* EXERCISE MATERIALS:
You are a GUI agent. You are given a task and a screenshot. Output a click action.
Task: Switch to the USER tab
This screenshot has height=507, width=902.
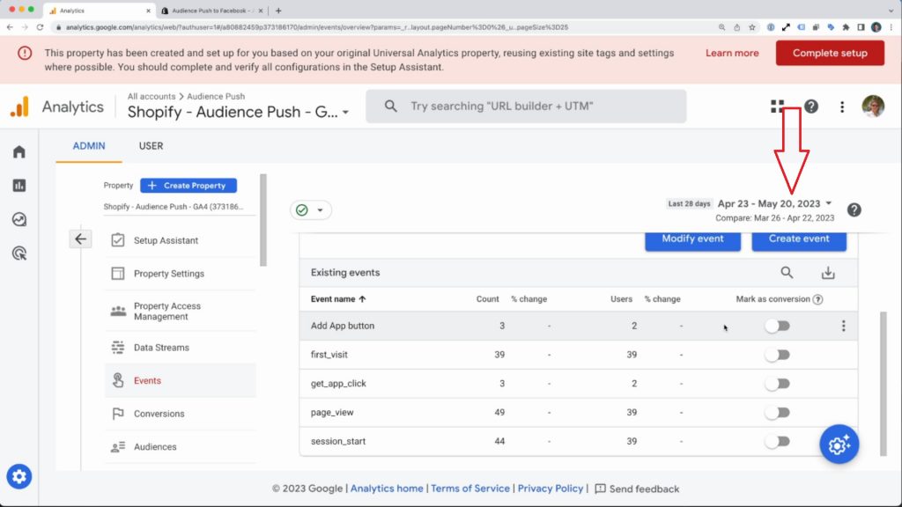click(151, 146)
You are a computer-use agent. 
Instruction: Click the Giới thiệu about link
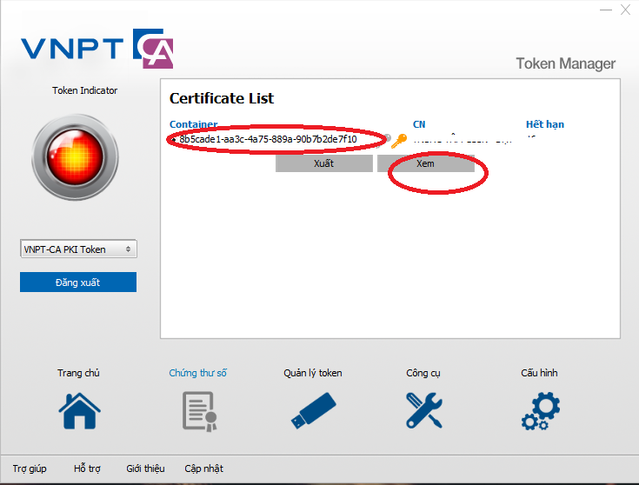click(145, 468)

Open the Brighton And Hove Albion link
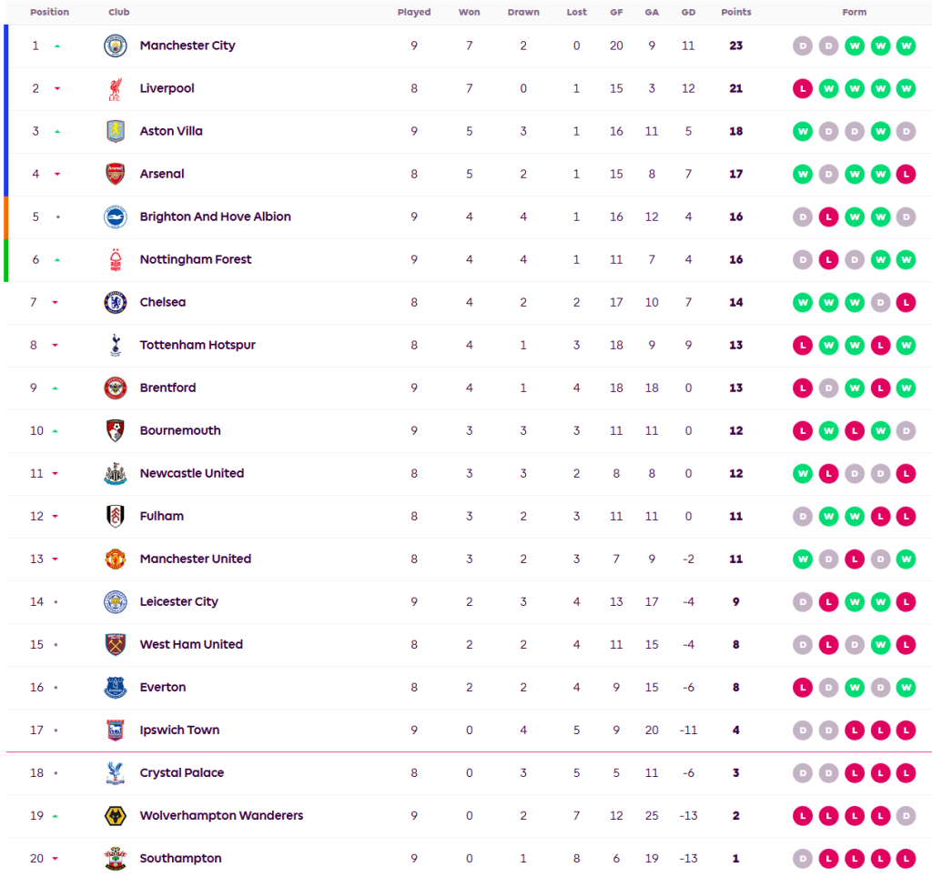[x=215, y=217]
---
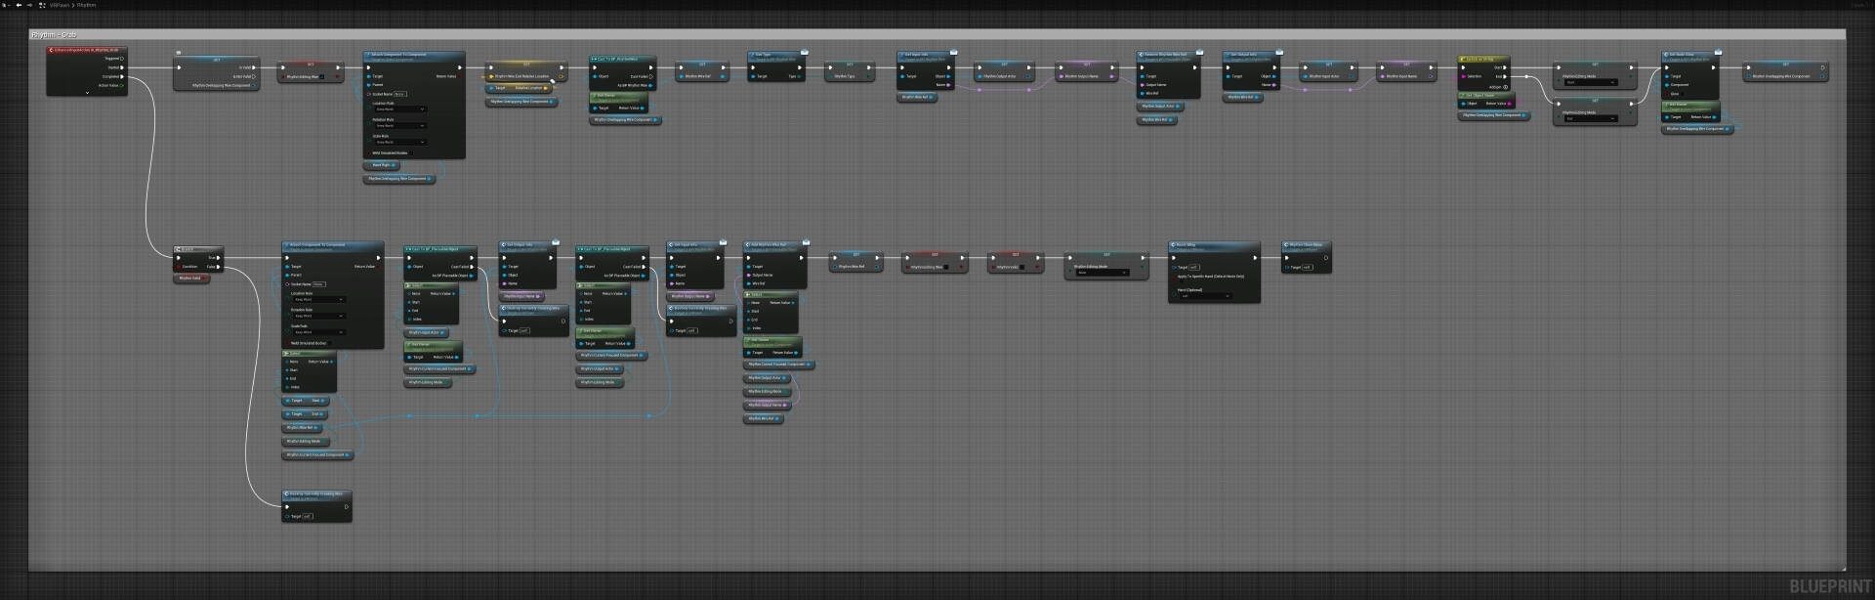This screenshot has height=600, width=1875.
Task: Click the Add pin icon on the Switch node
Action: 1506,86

* TASK INSTRUCTIONS: If a line in the records contains "agent", report it.

* WORKED SOLUTION:
You are a GUI agent. You are given a task and a screenshot. Output a click action.
You are a computer-use agent. 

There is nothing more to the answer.